EXERCISE DESCRIPTION:
Please reproduce the whole listing below, substituting "Newsletter Subscription" for "Newsletter Sign-up" and leaving every other line unchanged.

DATASET RECORDS:
--------------------------------------------------

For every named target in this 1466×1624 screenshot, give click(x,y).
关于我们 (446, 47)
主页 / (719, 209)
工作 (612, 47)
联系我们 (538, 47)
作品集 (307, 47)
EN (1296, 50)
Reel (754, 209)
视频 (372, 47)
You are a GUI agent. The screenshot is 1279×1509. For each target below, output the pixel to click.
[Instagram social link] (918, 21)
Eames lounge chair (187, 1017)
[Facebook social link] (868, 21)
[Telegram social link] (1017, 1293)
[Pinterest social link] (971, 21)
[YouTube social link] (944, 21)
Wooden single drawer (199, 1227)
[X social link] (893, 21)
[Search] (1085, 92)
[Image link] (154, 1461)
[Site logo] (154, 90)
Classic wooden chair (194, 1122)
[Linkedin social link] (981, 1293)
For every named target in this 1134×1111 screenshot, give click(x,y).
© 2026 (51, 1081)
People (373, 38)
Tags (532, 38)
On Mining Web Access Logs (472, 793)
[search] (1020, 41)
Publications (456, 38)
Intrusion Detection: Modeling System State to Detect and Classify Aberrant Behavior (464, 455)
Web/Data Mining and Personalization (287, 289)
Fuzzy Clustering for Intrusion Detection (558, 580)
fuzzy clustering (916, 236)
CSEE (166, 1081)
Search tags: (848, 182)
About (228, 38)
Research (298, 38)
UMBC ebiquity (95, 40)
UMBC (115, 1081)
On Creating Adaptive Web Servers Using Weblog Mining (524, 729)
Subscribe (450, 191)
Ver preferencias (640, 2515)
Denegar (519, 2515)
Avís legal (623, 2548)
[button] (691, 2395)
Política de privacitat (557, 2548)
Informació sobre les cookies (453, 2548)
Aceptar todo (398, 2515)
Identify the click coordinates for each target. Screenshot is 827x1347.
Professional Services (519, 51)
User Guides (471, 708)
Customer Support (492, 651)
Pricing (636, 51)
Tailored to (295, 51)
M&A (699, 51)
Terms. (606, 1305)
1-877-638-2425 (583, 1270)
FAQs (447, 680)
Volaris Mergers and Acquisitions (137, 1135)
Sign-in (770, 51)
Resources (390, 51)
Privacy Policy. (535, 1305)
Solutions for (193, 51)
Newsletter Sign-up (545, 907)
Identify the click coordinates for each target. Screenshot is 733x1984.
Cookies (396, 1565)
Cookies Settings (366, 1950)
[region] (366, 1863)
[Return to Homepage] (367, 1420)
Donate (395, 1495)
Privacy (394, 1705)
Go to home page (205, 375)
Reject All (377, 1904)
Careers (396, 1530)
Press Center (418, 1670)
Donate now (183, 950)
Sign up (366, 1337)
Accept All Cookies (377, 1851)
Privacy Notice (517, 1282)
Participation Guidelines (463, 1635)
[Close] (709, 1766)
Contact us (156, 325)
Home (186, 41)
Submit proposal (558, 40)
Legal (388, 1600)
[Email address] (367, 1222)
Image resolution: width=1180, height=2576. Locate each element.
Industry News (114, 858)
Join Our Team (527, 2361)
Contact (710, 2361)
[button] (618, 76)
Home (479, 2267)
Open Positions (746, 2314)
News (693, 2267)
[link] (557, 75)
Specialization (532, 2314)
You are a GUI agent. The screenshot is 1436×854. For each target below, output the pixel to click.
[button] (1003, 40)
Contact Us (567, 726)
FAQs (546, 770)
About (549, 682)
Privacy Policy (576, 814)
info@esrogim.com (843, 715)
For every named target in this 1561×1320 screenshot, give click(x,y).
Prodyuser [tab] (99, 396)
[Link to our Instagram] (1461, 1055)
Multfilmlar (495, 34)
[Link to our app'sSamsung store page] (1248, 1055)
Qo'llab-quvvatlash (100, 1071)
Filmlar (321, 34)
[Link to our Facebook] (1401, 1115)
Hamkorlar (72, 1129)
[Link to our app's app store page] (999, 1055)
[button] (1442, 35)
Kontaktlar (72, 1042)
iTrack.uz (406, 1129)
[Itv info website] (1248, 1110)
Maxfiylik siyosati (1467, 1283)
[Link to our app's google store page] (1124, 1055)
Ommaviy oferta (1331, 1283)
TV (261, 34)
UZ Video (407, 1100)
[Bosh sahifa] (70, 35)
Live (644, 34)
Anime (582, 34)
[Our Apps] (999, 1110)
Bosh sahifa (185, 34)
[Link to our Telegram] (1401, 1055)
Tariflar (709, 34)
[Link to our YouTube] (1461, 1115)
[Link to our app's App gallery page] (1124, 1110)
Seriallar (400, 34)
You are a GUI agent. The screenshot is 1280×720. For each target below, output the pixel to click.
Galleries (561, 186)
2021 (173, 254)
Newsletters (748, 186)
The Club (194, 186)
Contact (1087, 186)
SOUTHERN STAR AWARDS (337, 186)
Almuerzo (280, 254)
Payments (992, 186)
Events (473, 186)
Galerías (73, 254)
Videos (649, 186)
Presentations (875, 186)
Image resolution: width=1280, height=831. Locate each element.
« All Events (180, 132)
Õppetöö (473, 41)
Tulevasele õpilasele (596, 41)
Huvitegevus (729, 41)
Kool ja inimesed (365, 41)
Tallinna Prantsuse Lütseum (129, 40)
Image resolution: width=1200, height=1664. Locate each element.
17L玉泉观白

--------------------------------------------------

RESPONSE BELOW:
For every named target in this 1466×1624 screenshot, give click(x,y).
关于我们 (446, 47)
主页 / (719, 209)
工作 (612, 47)
联系我们 (538, 47)
作品集 (307, 47)
EN (1296, 50)
Reel (754, 209)
视频 (372, 47)
You are a GUI agent. The screenshot is 1279×1509. For each target below, output the pixel to click.
[Instagram social link] (918, 21)
Eames lounge chair (187, 1017)
[Facebook social link] (868, 21)
[Telegram social link] (1017, 1293)
[Pinterest social link] (971, 21)
[YouTube social link] (944, 21)
Wooden single drawer (199, 1227)
[X social link] (893, 21)
[Search] (1085, 92)
[Image link] (154, 1461)
[Site logo] (154, 90)
Classic wooden chair (194, 1122)
[Linkedin social link] (981, 1293)
For every named target in this 1134×1111 screenshot, give click(x,y).
© 2026 (51, 1081)
People (373, 38)
Tags (532, 38)
On Mining Web Access Logs (472, 793)
[search] (1020, 41)
Publications (456, 38)
Intrusion Detection: Modeling System State to Detect and Classify Aberrant Behavior (464, 455)
Web/Data Mining and Personalization (287, 289)
Fuzzy Clustering for Intrusion Detection (558, 580)
fuzzy clustering (916, 236)
CSEE (166, 1081)
Search tags: (848, 182)
About (228, 38)
Research (298, 38)
UMBC ebiquity (95, 40)
UMBC (115, 1081)
On Creating Adaptive Web Servers Using Weblog Mining (524, 729)
Subscribe (450, 191)
Ver preferencias (640, 2515)
Denegar (519, 2515)
Avís legal (623, 2548)
[button] (691, 2395)
Política de privacitat (557, 2548)
Informació sobre les cookies (453, 2548)
Aceptar todo (398, 2515)
Identify the click coordinates for each target. Screenshot is 827x1347.
Professional Services (519, 51)
User Guides (471, 708)
Customer Support (492, 651)
Pricing (636, 51)
Tailored to (295, 51)
M&A (699, 51)
Terms. (606, 1305)
1-877-638-2425 (583, 1270)
FAQs (447, 680)
Volaris Mergers and Acquisitions (137, 1135)
Sign-in (770, 51)
Resources (390, 51)
Privacy Policy. (535, 1305)
Solutions for (193, 51)
Newsletter Subscription (545, 907)
Identify the click coordinates for each target. Screenshot is 733x1984.
Cookies (396, 1565)
Cookies Settings (366, 1950)
[region] (366, 1863)
[Return to Homepage] (367, 1420)
Donate (395, 1495)
Privacy (394, 1705)
Go to home page (205, 375)
Reject All (377, 1904)
Careers (396, 1530)
Press Center (418, 1670)
Donate now (183, 950)
Sign up (366, 1337)
Accept All Cookies (377, 1851)
Privacy Notice (517, 1282)
Participation Guidelines (463, 1635)
[Close] (709, 1766)
Contact us (156, 325)
Home (186, 41)
Submit proposal (558, 40)
Legal (388, 1600)
[Email address] (367, 1222)
Image resolution: width=1180, height=2576. Locate each element.
Industry News (114, 858)
Join Our Team (527, 2361)
Contact (710, 2361)
[button] (618, 76)
Home (479, 2267)
Open Positions (746, 2314)
News (693, 2267)
[link] (557, 75)
Specialization (532, 2314)
You are a GUI agent. The screenshot is 1436×854. For each target below, output the pixel to click.
[button] (1003, 40)
Contact Us (567, 726)
FAQs (546, 770)
About (549, 682)
Privacy Policy (576, 814)
info@esrogim.com (843, 715)
For every named target in this 1561×1320 screenshot, give click(x,y).
Prodyuser [tab] (99, 396)
[Link to our Instagram] (1461, 1055)
Multfilmlar (495, 34)
[Link to our app'sSamsung store page] (1248, 1055)
Qo'llab-quvvatlash (100, 1071)
Filmlar (321, 34)
[Link to our Facebook] (1401, 1115)
Hamkorlar (72, 1129)
[Link to our app's app store page] (999, 1055)
[button] (1442, 35)
Kontaktlar (72, 1042)
iTrack.uz (406, 1129)
[Itv info website] (1248, 1110)
Maxfiylik siyosati (1467, 1283)
[Link to our app's google store page] (1124, 1055)
Ommaviy oferta (1331, 1283)
TV (261, 34)
UZ Video (407, 1100)
[Bosh sahifa] (70, 35)
Live (644, 34)
Anime (582, 34)
[Our Apps] (999, 1110)
Bosh sahifa (185, 34)
[Link to our Telegram] (1401, 1055)
Tariflar (709, 34)
[Link to our YouTube] (1461, 1115)
[Link to our app's App gallery page] (1124, 1110)
Seriallar (400, 34)
You are a GUI agent. The screenshot is 1280×720. For each target below, output the pixel to click.
Galleries (561, 186)
2021 (173, 254)
Newsletters (748, 186)
The Club (194, 186)
Contact (1087, 186)
SOUTHERN STAR AWARDS (337, 186)
Almuerzo (280, 254)
Payments (992, 186)
Events (473, 186)
Galerías (73, 254)
Videos (649, 186)
Presentations (875, 186)
Image resolution: width=1280, height=831. Locate each element.
« All Events (180, 132)
Õppetöö (473, 41)
Tulevasele õpilasele (596, 41)
Huvitegevus (729, 41)
Kool ja inimesed (365, 41)
Tallinna Prantsuse Lütseum (129, 40)
Image resolution: width=1200, height=1664. Locate each element.
17L玉泉观白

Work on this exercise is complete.